- Work instruction
This exercise calls for every line of the data below with the string "will" in it.

[Data records]
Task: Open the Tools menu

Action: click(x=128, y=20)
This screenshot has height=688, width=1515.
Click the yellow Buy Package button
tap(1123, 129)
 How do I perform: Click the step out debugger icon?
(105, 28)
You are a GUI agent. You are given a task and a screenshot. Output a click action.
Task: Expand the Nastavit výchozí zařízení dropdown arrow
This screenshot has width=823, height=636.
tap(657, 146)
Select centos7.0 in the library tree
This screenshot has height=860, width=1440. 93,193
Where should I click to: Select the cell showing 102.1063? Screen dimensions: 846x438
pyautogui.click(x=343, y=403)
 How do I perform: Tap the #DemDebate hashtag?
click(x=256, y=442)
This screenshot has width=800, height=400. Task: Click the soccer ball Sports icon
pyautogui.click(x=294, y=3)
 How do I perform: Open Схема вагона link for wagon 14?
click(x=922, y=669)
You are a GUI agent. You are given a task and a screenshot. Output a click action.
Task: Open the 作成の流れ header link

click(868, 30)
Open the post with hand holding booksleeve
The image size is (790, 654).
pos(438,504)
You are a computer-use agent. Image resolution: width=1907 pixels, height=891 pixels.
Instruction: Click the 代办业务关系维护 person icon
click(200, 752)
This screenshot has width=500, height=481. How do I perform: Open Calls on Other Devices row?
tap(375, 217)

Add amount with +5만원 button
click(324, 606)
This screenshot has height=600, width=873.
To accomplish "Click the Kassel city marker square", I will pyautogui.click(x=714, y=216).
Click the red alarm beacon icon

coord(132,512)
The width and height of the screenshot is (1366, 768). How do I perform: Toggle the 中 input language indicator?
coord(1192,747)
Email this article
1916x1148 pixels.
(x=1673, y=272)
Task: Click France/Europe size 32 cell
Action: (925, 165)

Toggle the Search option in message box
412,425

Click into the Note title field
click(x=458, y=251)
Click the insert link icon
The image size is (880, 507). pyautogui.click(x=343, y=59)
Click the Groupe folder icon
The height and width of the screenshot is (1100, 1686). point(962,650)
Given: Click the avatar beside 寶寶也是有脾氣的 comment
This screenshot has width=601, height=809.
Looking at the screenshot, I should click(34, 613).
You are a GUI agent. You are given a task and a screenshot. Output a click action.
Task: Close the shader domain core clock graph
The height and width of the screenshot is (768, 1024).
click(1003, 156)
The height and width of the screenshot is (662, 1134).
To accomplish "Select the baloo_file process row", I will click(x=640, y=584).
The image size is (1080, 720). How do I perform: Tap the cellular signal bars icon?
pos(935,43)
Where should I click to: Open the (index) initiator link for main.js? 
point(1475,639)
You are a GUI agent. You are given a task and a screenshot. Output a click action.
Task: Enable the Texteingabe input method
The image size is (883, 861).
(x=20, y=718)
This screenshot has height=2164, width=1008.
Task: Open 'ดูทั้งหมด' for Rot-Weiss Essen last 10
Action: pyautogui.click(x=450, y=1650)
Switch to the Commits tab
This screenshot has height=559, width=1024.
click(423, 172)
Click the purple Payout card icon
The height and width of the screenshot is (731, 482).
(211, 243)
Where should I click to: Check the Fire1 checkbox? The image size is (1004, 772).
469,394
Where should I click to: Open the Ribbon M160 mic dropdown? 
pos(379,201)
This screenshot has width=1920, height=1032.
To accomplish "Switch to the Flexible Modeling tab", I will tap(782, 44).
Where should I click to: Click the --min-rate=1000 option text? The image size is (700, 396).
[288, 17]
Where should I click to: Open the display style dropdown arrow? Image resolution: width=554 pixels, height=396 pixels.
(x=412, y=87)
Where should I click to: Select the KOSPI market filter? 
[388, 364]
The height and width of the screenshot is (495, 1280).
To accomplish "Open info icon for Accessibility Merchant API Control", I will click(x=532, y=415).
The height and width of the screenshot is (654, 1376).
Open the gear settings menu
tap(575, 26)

- Exercise answer
To accomplish "Click the Kassel city marker square", I will pyautogui.click(x=714, y=216).
To accomplish "Select the baloo_file process row", I will click(x=640, y=584).
To accomplish "Switch to the Flexible Modeling tab", I will tap(782, 44).
To accomplish "Open info icon for Accessibility Merchant API Control", I will click(x=532, y=415).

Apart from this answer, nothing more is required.